FRAGMENTO DE TEXTO:
La lengua es un bien común y nos pertenece a todos. Si nos sirve para comunicarnos es porque existe un consenso sobre lo que significan las palabras. No funcionaría que cada uno llamara a una flor por el nombre que mejor le pareciera. Si a la misma realidad uno la llama rosa y otro margarita, vamos a tener serios problemas cuando encarguemos un ramo de flores.
Precisamente en una sociedad en la que las palabras se retuercen a gusto del consumidor, que a las mentiras se las llama posverdades, a los bulos “fake news” y a cualquier inculto “experto”, resulta muy llamativo que, sin embargo, lo que se tematice es si un grupo de músicos escandinavos lleva rastas o una estudiante blanca se pone grandes aros de oro en las orejas.

SECCIÓN DE DATOS:
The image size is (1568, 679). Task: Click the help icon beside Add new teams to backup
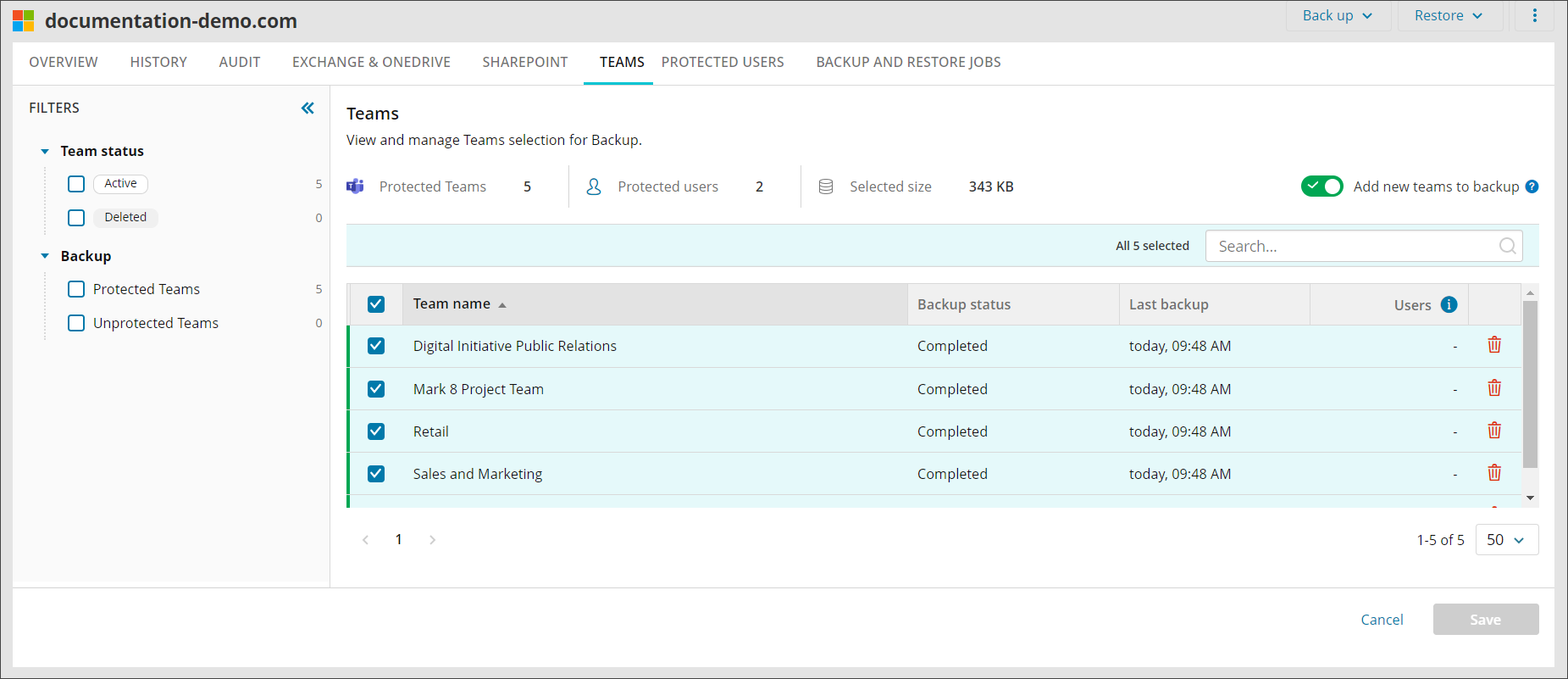click(x=1532, y=186)
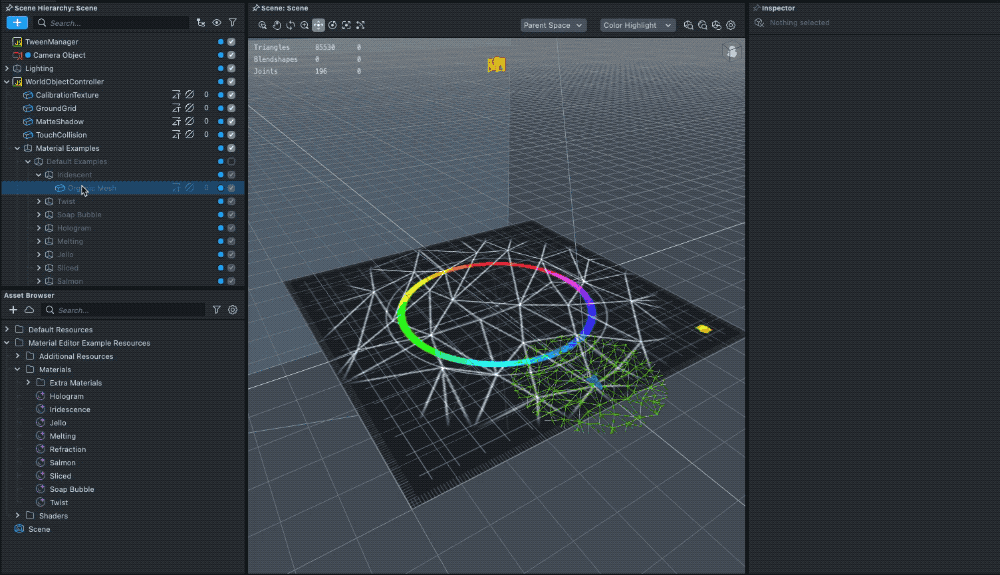
Task: Select the Iridescence material asset
Action: point(70,409)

OBJETIVOS:
a) Imprime el fragmento sobre la lengua como bien común, comenzando por "Precisamente en una" y siguiendo hasta "en las orejas.".
b) Responde estas preguntas sobre el fragmento acerca de la lengua como bien común:
(i) ¿Qué dos nombres de flor se usan para una misma realidad?
(ii) ¿Cómo se llama a las mentiras en la sociedad que se describe?
(iii) ¿Qué se pone en las orejas la estudiante blanca?
c) Prosigue el fragmento sobre la lengua como bien común a partir de su última oración.

RESPUESTAS DEL EJERCICIO:
a)
Precisamente en una sociedad en la que las palabras se retuercen a gusto del consumidor, que a las mentiras se las llama posverdades, a los bulos “fake news” y a cualquier inculto “experto”, resulta muy llamativo que, sin embargo, lo que se tematice es si un grupo de músicos escandinavos lleva rastas o una estudiante blanca se pone grandes aros de oro en las orejas.

b)
(i) Rosa y margarita.
(ii) Posverdades.
(iii) Grandes aros de oro.

c)
La manipulación lingüística nos afecta a todos, nos daña a todos. Nuestra lengua es nuestro pensamiento, y, si nos retuercen la lengua hasta que pierde su significado y nos convencen de que ahora las palabras significan otra cosa, nos encontraremos en pleno newspeak y doblepensar -el horror de 1984, la gran novela de George Orwell-, donde el ministerio de la guerra y la tortura recibe el nombre de Ministerio del Amor.